The thing to be careful about is whether or not they include:

...or (at your option) any later version.

For the sake of courtesy you could add the following to your LICENSE file:

  • the program's name and version number when you forked
  • their copyright notice from the code (this also gives a date)
  • some appropriate link

The original code

You could note the latest commit ID (e.g. ca458a2).
Then you could offer the ability to browse or directly download the original code:

4

How much access to the “original” code of a GPL-sourced project do I need to provide, personally?

TL;DR:

I do not have to provide any access to the “original” code of a GPL-sourced project I forked and I modified. I have however several obligations to document the origin and license of the code and provide proper attribution. And I need to make my modified source code available.

Now let's look at what I should do in details:

My question is this: how much trouble do I need to go to in order to properly credit watabou and Nyrds for what they've already done? Is it sufficient for me to mention them both, knowing that the forks on Github allow them to be located by anyone who visits my personal code source, since the trail of forks leads back to both of them?

First almost all open source licenses require some form of attribution. In particular the GPL 3.0 always requires attribution.

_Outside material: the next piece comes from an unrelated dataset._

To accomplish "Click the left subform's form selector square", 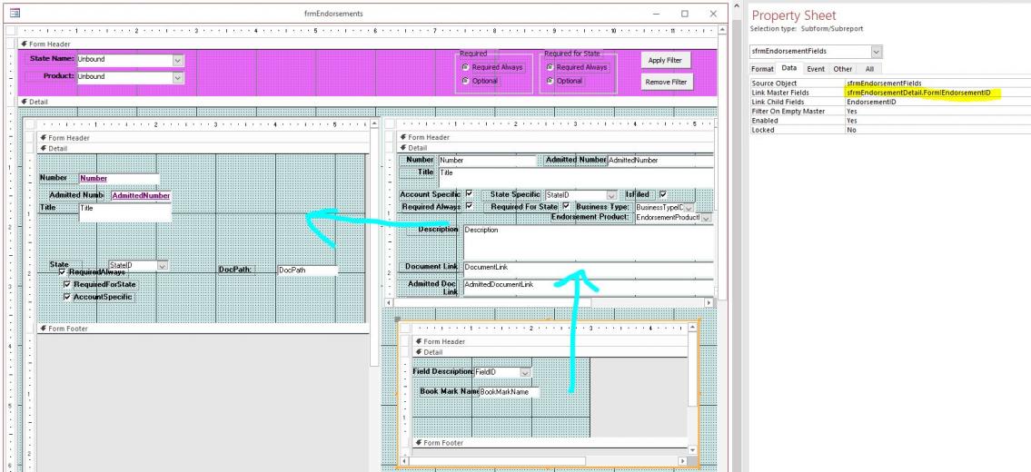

Or do I need to provide and maintain a set of links to the authors' and their work, which might require upkeep on my part?

Yes, I would require to do some work. Is this case I am dealing with several aspects of the GPL.

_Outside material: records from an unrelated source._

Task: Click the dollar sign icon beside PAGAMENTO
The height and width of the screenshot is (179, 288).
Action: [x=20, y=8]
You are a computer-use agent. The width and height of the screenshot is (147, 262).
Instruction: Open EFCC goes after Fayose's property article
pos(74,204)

I am redistributing modified sources on my Github repo. Hence section Section 4 and Section 5 of the GPL apply and explains what I need to do to attribute when I redistribute modified copies of the source code.

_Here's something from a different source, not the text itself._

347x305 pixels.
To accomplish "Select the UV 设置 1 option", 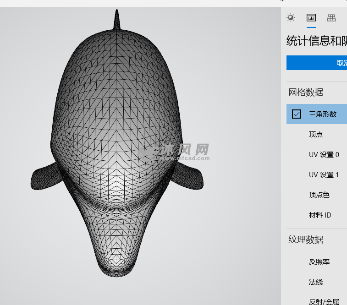I will [324, 174].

I would need to under Section 5:

  • provide a conspicuous copyright statement and notice, such as in this example
  • keep existing notices
  • include a copy of the GPL license text

And additionally under Section 5:

  • per 5-a) I need to notify of my changes with a date, for instance as a comment.

  • per 5-b) I shall update (or create) notices to state that this code is under the GPL. If the upstream program are missing a copyright from the original author(s), I should add a copyright statement. If the upstrea programs are missing a GPL notice, I should add a GPL notice. For this I can use the provided examples available at the bottom of the GPL. For my changes I can also add my own copyright statement. I shall not/never remove anyone else copyright or notice.

  • per 5-d) if there is some user interface, and there is one for sure in my game, I will need to update the code to display a notice following the description section 0 and I can use the provided examples for this too. This last point applies to the binary app itself.

Beside this, I always need to provide the "corresponding source" code to the recipients of the binary application per Section 6.

The section 6 is rather complex and handles many different scenarios. The simplest for an open source mobile app is likely to use the 6 a):

a) Convey the object code in, or embodied in, a physical product (including a physical distribution medium), accompanied by the Corresponding Source fixed on a durable physical medium customarily used for software interchange.

This would mean that I would likely: - include a link to download the source code on the app store web page for my app. This way any downloader would have the opportunity to get the source code at the same time as getting the app.

  • inside my app, also include a link to download the source code on the app store web page for my app.

My hope is that absorbing others' code into my own directory structure (rather than keeping it in com.watabou.*, etc.) isn't going to cause me a legal headache. I just prefer being able to organize the code as I see fit, and toss the bits that I never plan to use, since I can always access it again through Github if need be.

I have no special additional requirements if I change the directory structure per se, the requirements apply to modifications in general.